La tutela dell'infanzia prevale sulle esigenze cautelari

Redazione Scientifica
02 Settembre 2015

Il caso sottoposto all'esame dei giudici di cassazione riguarda la richiesta da parte di soggetto sottoposto a custodia cautelare carceraria di revoca della misura ovvero, in subordine, di sostituzione con misura meno afflittiva in ragione della necessità di prestare assistenza alla figlia di anni 4.

Il caso sottoposto all'esame dei giudici di cassazione riguarda la richiesta da parte di soggetto sottoposto a custodia cautelare carceraria di revoca della misura ovvero, in subordine, di sostituzione con misura meno afflittiva in ragione della necessità di prestare assistenza alla figlia di anni 4.

Tale richiesta era stata rifiutata dal Tribunale di Reggio Calabria, in funzione di giudice d'appello cautelare de libertate, in quanto riteneva sussistere il pericolo di reiterazione del reato.

Con il ricorso l'imputato deduce una errata valutazione in merito alla sussistenza delle esigenze cautelari; nonché un superficiale esame sia delle condizioni psico-fisiche della madre (ragione alla base della richiesta di revoca della misura intramuraria) sia della perizia presentata dal medico sulle condizioni di salute della madre.

I giudici della Sesta sezione penale ritengono meritevoli di tutela entrambi i motivi e sanciscono il principio secondo cui, in sede di bilanciamento degli interessi, da effettuare ai fini della scelta della misura cautelare, deve prevalere la tutela dell'infanzia, riconosciuta dalla Carta costituzionale (artt. 2 e 31) quale fondamentale diritto della persona, rispetto alle esigenze processuali, salvo la presenza di elementi tali da consentire al giudice di formulare una prognosi di “sostanziale certezza che l'indagato, se sottoposto a misure di carattere extramurale, continuerebbe a commettere reati”.

Pertanto la disciplina contenuta nel comma 4 dell'art. 275 c.p.p., che permette la possibilità di ovviare alla misura carceraria ritenuta necessaria con altra misura cautelare meno afflittiva qualora l'imputato sia padre di prole non superiore ai sei anni e la madre sia deceduta ovvero assolutamente impossibilitata a dare assistenza alla prole, si impone anche rispetto a quelle ipotesi contemplate al terzo comma per le quali la necessità della custodia in carcere è presunta fino a prova contraria.
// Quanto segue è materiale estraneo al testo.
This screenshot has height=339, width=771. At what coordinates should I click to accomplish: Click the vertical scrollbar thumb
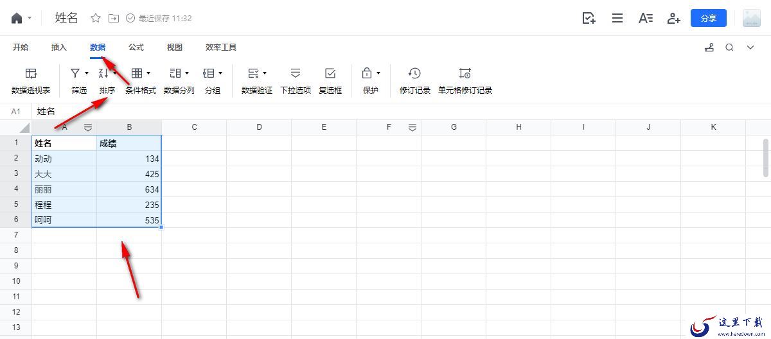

Con riferimento all'errata valutazione delle esigenze cautelari, dedotta dal ricorrente, i giudici affermano, come ormai consolidato anche dalla Corte costituzionale (da ultimo n. 110/2012), che tali esigenze devono essere incontrovertibilmente specifiche, concrete e attuali e tali elementi devono sussistere per tutta la durata della misura, pertanto non può ammettersi in sede di riesame sulla correttezza dell'ordinanza una valutazione che si limiti a ribadire quanto già contenuto nell'ordinanza stessa come avvenuto nel caso di specie dove si è semplicemente ribadito il pericolo di reiterazione.

Infine, in merito alla valutazione dell'assoluta impossibilità della madre a dare assistenza alla figlia, i giudici di legittimità concordano con quanto sostenuto dal ricorrente. Tale valutazione risulta infatti essere un'adesione passiva e acritica della perizia medica (nella quale si confermava la fase di remissione della malattia della donna) senza però tenere in considerazione la situazione concreta nella sua interezza e la compromessa condizione psicologica della donna. Chiariscono sul punto i giudici che il giudice non può far assumere alla perizia la funzione di prova legale, limitandosi a riportarla integralmente.